#### Data:
---+---
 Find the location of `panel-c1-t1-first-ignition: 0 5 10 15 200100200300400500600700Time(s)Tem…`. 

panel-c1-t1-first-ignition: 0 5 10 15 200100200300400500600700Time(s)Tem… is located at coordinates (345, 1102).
---+---
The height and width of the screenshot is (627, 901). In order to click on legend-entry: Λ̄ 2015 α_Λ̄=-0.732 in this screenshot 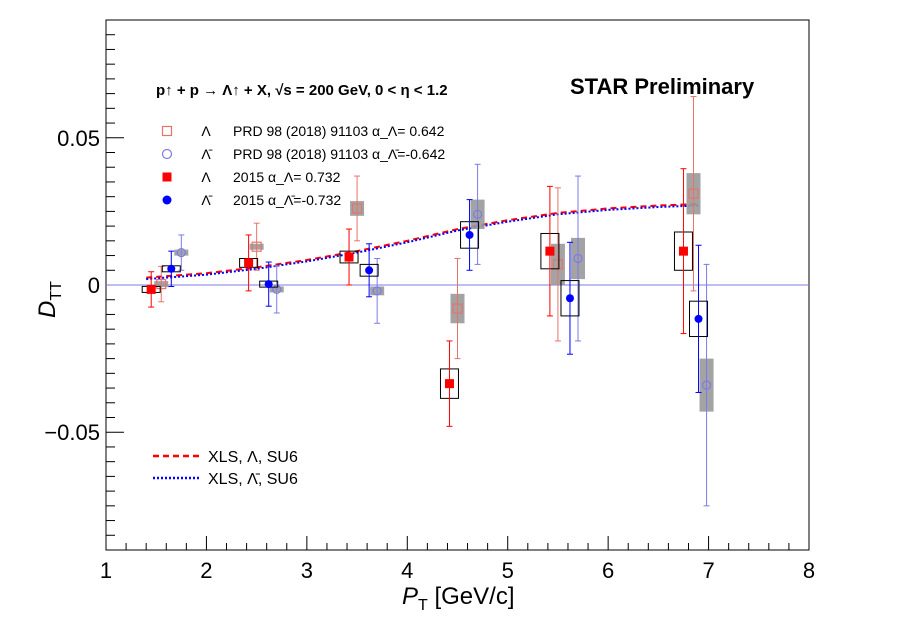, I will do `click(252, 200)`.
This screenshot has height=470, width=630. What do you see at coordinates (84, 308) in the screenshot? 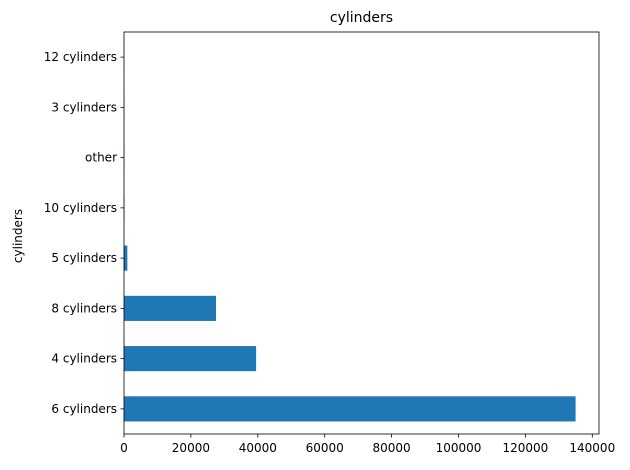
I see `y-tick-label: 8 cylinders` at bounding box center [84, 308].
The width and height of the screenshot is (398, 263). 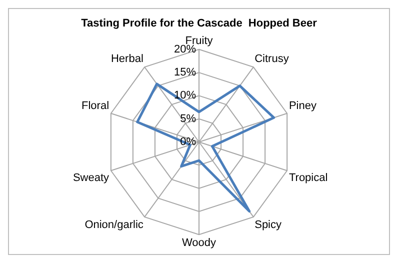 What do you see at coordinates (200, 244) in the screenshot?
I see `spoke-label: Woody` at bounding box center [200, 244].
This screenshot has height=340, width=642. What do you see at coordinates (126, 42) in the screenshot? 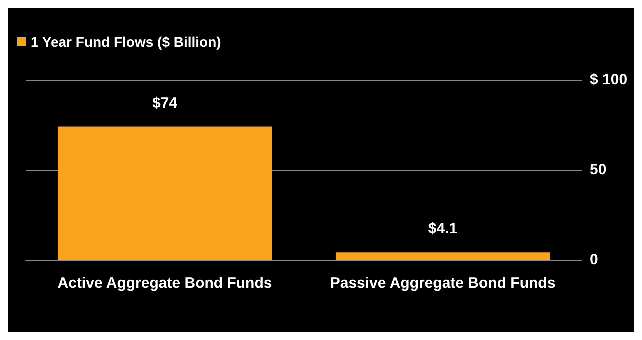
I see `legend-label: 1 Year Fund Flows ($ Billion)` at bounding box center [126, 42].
---+---
#### Problem statement:
Reproduce word for word everything from the line containing "This screenshot has height=340, width=642." down to the line containing "center [126, 42].", with both of those lines included. Leave the pictures out of your answer.

#### Answer to this problem:
This screenshot has height=340, width=642. What do you see at coordinates (126, 42) in the screenshot? 
I see `legend-label: 1 Year Fund Flows ($ Billion)` at bounding box center [126, 42].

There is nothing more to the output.